Нашел на почте несколько писем: от Шаламова <…>

Шаламов благодарит за отзыв о книжке «Дорога и судьба» <…>

6 июля. Вчера Эмма уехала в Новочеркасск. <…>

Среди разных писем пришедших на улицу Грицевец, письмо из США от Кларенса Брауна, получившего сборник «Встречи с Мейерхольдом» и мило и остроумно благодарящего за него. Письмо на бланке Принстонского Университета. <…>

Любопытно, как израильско-арабское столкновение стимулировало рост еврейского национализма у нас, даже в исконно космополитско-ассимиляторской среде.
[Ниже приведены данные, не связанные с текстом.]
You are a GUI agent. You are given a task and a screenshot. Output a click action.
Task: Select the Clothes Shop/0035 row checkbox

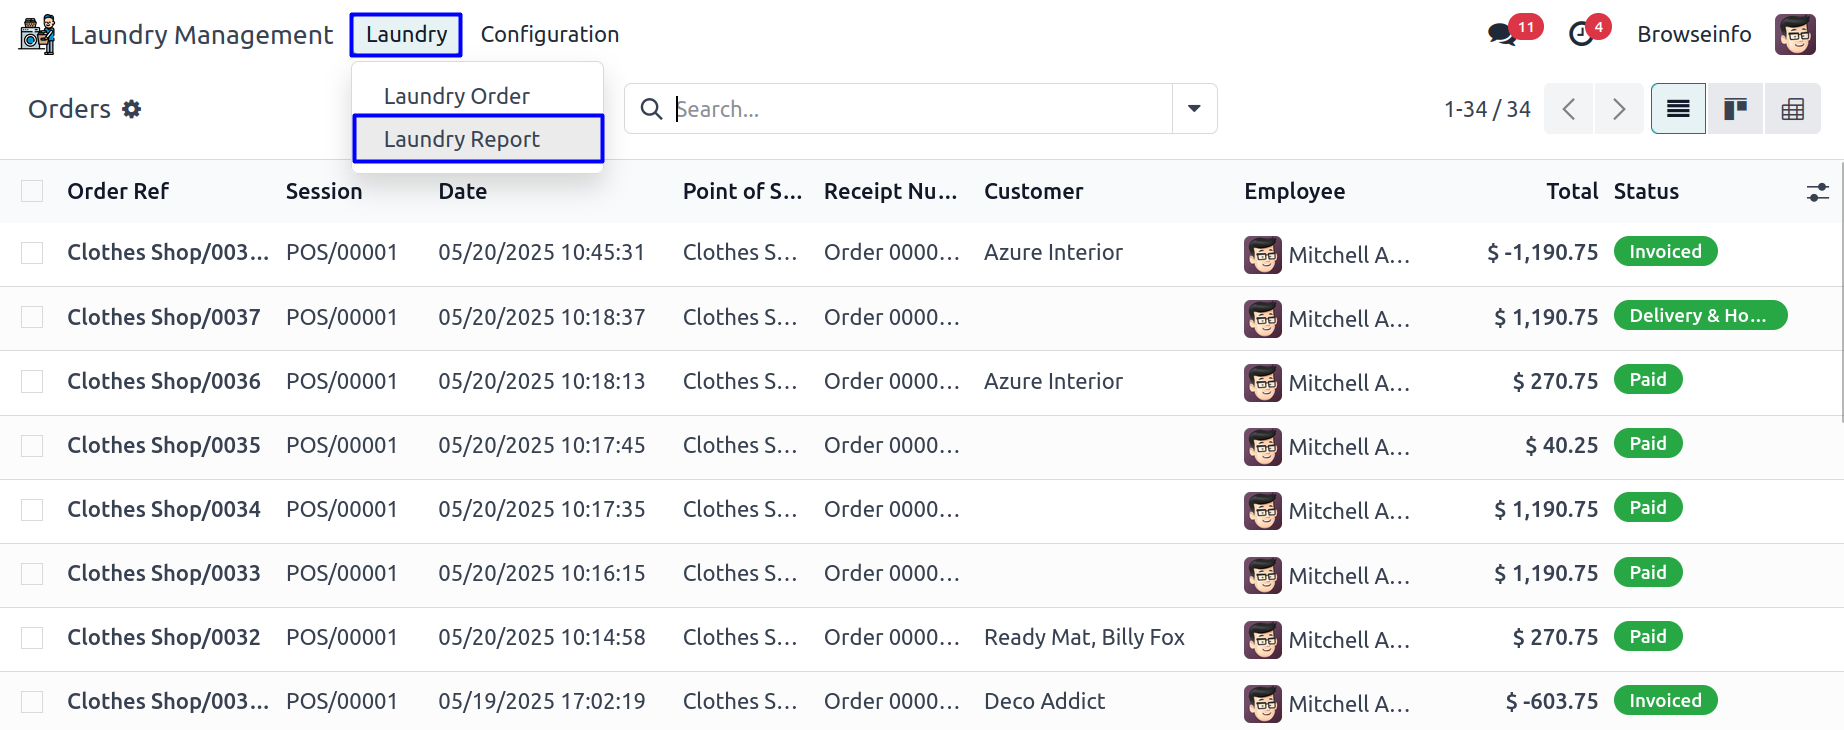[32, 445]
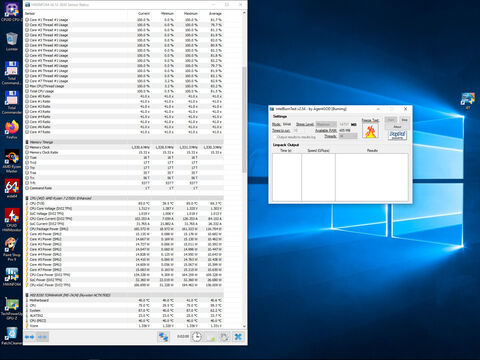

Яркий пример Л. Сегодня я напомнил ему, как всего год или полтора назад он яростно спорил со мной о невозможности отрицать генетическую наследственность и о том, что есть у людей «славянское», «немецкое», «еврейское». Сегодня, когда он говорил о национализме как движущей силе истории, я напомнил ему этот спор, в котором он отрицал «национальное» в любом виде[,] и он сказал: — Значит, тогда я был неправ… Но он неправ и нынче, ибо опять верит в крайнюю точку зрения и готов все мерять мерилом национального. Мне это глубоко чуждо. Я ему сказал, что сионистские лидеры мне так же противны, как великорусские шовинисты, но у него шоры на глазах и он не желает этого понимать.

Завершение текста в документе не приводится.